Vagus nerve stimulation in the treatment of epilepsy

Alan Guberman 1
PMCID: PMC524944  PMID: 15534307

Despite the fact that 15 different antiepileptic drugs are now available for use in Canada, about one-third of patients with epilepsy continue to have inadequate seizure control. Patients with pharmacoresistant epilepsy often experience various side effects of drug therapy, and the failure to control seizures can have devastating psychosocial, economic and health consequences, including serious accidents and cognitive or behavioural deterioration. In a small proportion of patients the effects of the epilepsy are so severe as to warrant brain surgery (usually of the temporal lobe). Innovative approaches have therefore been sought, including the ketogenic diet for children, implanted deep-brain stimulators (under study) and vagus nerve stimulation (VNS), which was approved in the US and Canada in 1997.

Why vagus nerve stimulation?

In 1985 Zabara proposed that VNS might disrupt the hypersynchronous brain electrical activity that underlies epileptic seizures, and subsequent studies in animal models of epilepsy suggested that this was the case.1 Although the mechanism of action of VNS is still not fully understood, it was felt that continual stimulation of the vagus nerve by an implantable electrical device might result in widespread bilateral activation or deactivation of the brain circuits thought to be involved with epileptic seizures. The reason for this lies in the neuroanatomical connections: afferent fibres from the vagus nerve comprise about 80% of the axons in the cervical vagus nerve, terminating on nuclei in the ipsilateral medulla and in the contralateral nucleus of the tractus solitarius (also in the brain stem). Inputs to these nuclei are then conveyed to widespread bilateral areas of the cerebral cortex, diencephalon and limbic system. The effects of VNS on these brain areas has been confirmed by positron emission tomography and functional MRI studies.1 Vagus nerve stimulators are not on-demand devices like cardiac pacemakers, which are designed to abort an event. Rather, they mostly function interictally — that is, between seizures, producing long-term alterations in the brain and thus decreasing seizure frequency. These long-term changes are not fully understood, as the characteristic interictal spike frequently seen on the electroencephalogram is largely unchanged.

Technique

The VNS is a battery-powered device very similar to a cardiac pacemaker.
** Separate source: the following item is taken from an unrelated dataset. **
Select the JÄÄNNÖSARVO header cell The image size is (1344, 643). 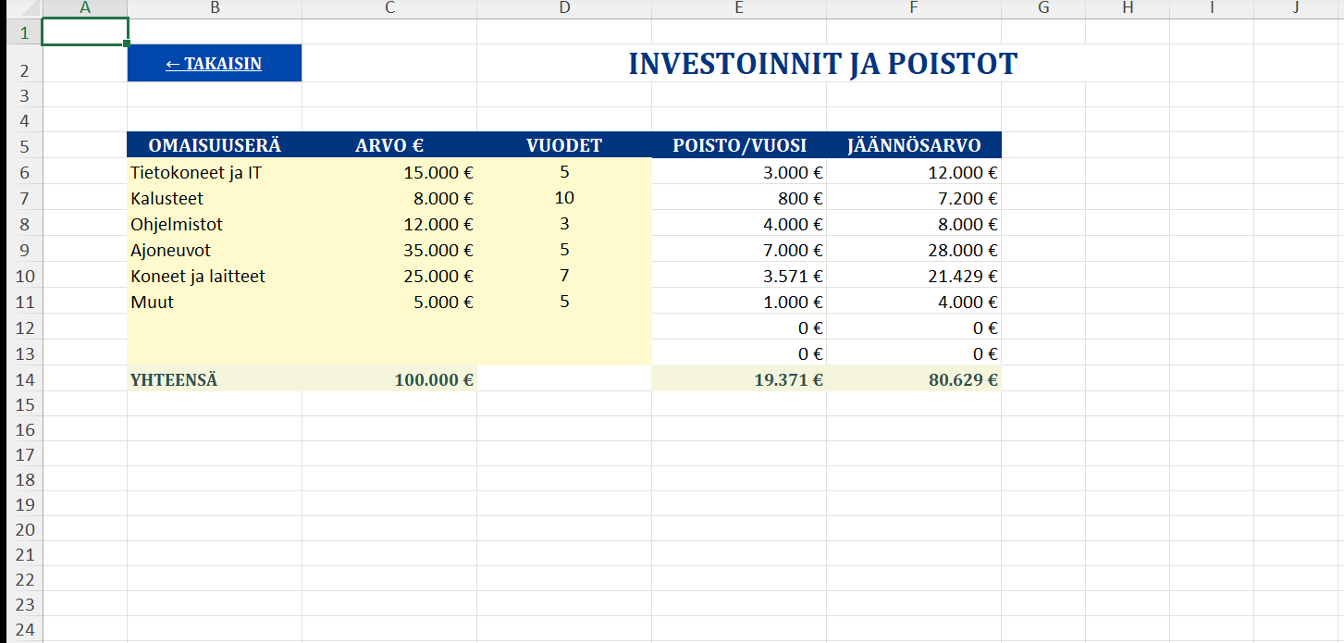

The latest model weighs 25 g and measures 7 mm in depth and 52 mm in diameter. The body of the device is implanted in the upper chest; 2 connecting wires with electrodes are placed subcutaneously and attached to the left vagus nerve in the carotid sheath. The surgery takes about 1 hour under general anesthesia, and the patient is usually discharged within a day. The generator is programmed by a wand attached to a laptop computer and placed over the generator. The customary cycle is a 30-second stimulation at 5-minute intervals. The stimulation intensity is gradually increased over weeks so the patient can accommodate to the mild discomfort (there is usually a mild tingling sensation and at at times mild shock-like pain) and voice changes (resulting from recurrent laryngeal nerve stimulation).
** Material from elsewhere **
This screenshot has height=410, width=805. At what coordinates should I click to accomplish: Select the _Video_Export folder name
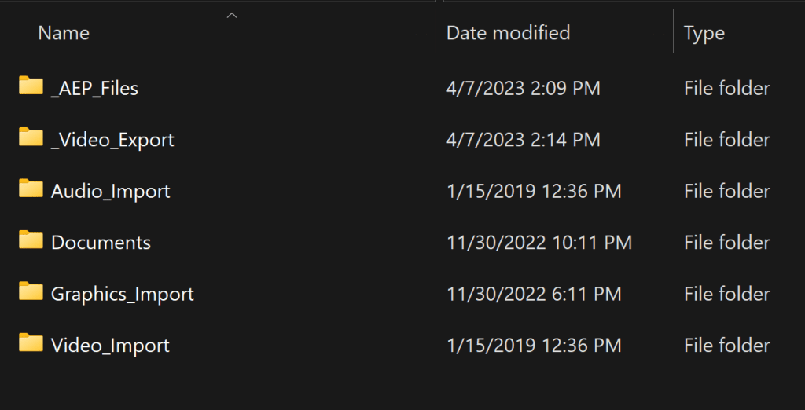[x=112, y=140]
The battery life is now up to 11 years, at which point the device needs to be replaced. The largest deterrent to the use of VNS is the cost of $24 000 for the newest units. In Canada, funding for VNS devices is limited.

Efficacy and side effects

Building on animal seizure models and pilot studies, 2 randomized clinical trials were conducted in patients with localization-related epilepsy in the 1990s; these trials used an “active placebo” design with low-intensity and high-intensity stimulation.2,3 A long-term follow-up study showed that efficacy was maintained and actually increased over time (Table 1).4

Table 1

graphic file with name 22TT1.jpg

On the basis of modest but significant findings of efficacy and good safety results in these short-term trials, the device was approved by the FDA and Health Canada. About 25 000 devices have now been implanted worldwide, including about 400 in Canada.

VNS reduced the frequency of seizures by 50% or more in 30%–40% of patients. Efficacy tends to increase over time in the first year; changing the stimulation parameters to a more rapid cycle may improve efficacy (and also shortens battery life). The technique appears to be effective in the prevention of both generalized and partial seizures and to be equally effective in pediatric (> age 2) and adult patients.5

VNS has the distinct advantage of not depending on patient compliance: it functions automatically around the clock. However, it should be noted that patients rarely become seizure-free or able to eliminate their antiepileptic drugs entirely. VNS is therefore an adjuvant or palliative measure for patients in whom pharmacotherapy has proved inadequate, for whom traditional epilepsy surgery has failed or who are not candidates for traditional surgery.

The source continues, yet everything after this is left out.